寒浞說:「你想想三皇五帝有誰不是滿手鮮血的?但他們偉大並不是因為殺的人多。他們明白要有更遠大的志向,才能夠追求更崇高的目標。琅兄弟你擁有如此大能,應當是大鵬展翅萬里,翱翔三山五嶽,凌雲五湖四海,而不拘泥於地上草芥。琅兄弟你現在就像是一隻忘記怎樣飛的大鳥啊。」
琅從沒想過寒浞說的話,但感覺也不無道理,寒浞感覺就是個自由奔放的人,琅十分羨慕。
琅虛心請教:「假如換作寒兄遇到大彭國的追兵,寒兄會怎麼辦?」
「對呢,其實我覺得琅兄弟你一開始的想法就有些偏差。既然你身負神功,理應要設法打敗大彭氏,而非想著如何保命。換作是我的話,我就會帶領族人與彭齊決一死戰,取他首級,趁彭夷不在群龍無首直取彭城,一舉獨立復國,號召天下不滿夏后氏的人加入抗夏,在淮水的另一邊與有穹氏互相呼應,形成挾擊夏后國之勢,我看太康還敢安睡嗎?」
其他人如此說可能有點不自量力,但寒浞不懂武功卻以琴聲嚇退一千敵軍,他很可能說得出做得到,真的能夠替有扈氏復國抗夏。
寒浞補充說:「我當然無法保證能夠打敗夏后氏,但至少要向著打敗夏后氏的路走。」
琅茅塞頓開,嘆道:「寒兄所言甚是,族人把生命託付給我,我反而選擇逃避更對不起他們。」琅一直覺得自己不是領袖的材料,投靠后羿很可能只是想放下重擔,豈不是一種逃避嗎?琅心想,從今天開始他要學習如何不負巫王之名,不能再拋棄自己的族人。
看見琅臉上雲霧撥去,寒浞開懷大笑。
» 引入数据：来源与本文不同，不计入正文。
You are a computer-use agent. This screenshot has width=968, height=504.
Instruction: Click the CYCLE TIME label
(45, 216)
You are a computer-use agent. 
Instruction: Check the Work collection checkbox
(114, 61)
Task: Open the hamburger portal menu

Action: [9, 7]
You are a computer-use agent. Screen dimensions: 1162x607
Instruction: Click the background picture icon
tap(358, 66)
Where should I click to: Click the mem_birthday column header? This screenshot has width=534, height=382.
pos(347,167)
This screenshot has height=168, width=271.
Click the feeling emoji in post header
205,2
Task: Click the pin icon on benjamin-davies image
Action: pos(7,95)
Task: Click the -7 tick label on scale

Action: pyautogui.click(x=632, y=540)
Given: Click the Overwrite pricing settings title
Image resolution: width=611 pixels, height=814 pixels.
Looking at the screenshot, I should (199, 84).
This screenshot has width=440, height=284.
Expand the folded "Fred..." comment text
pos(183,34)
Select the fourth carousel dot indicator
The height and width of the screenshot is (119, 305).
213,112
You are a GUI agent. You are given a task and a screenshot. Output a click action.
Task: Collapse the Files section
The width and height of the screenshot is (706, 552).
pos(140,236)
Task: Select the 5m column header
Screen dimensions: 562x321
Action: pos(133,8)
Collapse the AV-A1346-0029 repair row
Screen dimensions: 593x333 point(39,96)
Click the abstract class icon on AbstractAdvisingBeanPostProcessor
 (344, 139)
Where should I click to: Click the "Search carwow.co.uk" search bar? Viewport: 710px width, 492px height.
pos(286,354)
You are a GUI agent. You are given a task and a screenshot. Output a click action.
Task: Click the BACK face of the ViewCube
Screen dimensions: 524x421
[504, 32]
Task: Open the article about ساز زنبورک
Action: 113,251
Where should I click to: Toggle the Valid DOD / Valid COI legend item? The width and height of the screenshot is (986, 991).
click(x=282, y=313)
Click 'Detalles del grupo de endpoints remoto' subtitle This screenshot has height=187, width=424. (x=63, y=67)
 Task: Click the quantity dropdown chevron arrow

「琅兄弟你天生善良,本來要當仁人不是一件壞事,可是在亂世中仁人無用武之地,反而吃了虧更會助長惡人氣焰。」
琅附和道:「為俠者不只賞善,亦需要罰惡,尤其在惡人當道的天下。今天聽寒兄一席話真是獲益良多。」
寒浞說:「不必言謝。太山仙翁說過要考核我們,並按照結果分別傳授我們絕世神功,以拯助有穹氏推翻夏后暴政。以後我們就是好兄弟,我說話可能會比較率直希望兄弟你別介意。」
「怎麼會呢?寒兄你救過我一命,我們就是兄弟,以後有什麼事都不妨直說,我還需向寒兄多多學習。」
「琅兄弟你太謙虛了。我也敬重琅兄弟殺封豨是一條好漢,真是相逢恨晚!既然我們志同道合,不如結拜為兄弟,你我肝膽相照;以我對兵法的心得加上琅兄弟你的武功,推翻夏后指日可期!」寒浞笑道:「在下年行二十四,琅兄弟你多大了?」
「十八。」
「那若然琅弟你不介意的話,就讓我冒昧充當你的義兄吧!」
琅以行動回答,拱手稱呼「寒兄」。
說罷寒浞與琅二人回到家中,準備焚香結拜儀式。以黃天作見證,琅與寒浞一同起誓,誓要同甘共苦,共同完成代夏大業。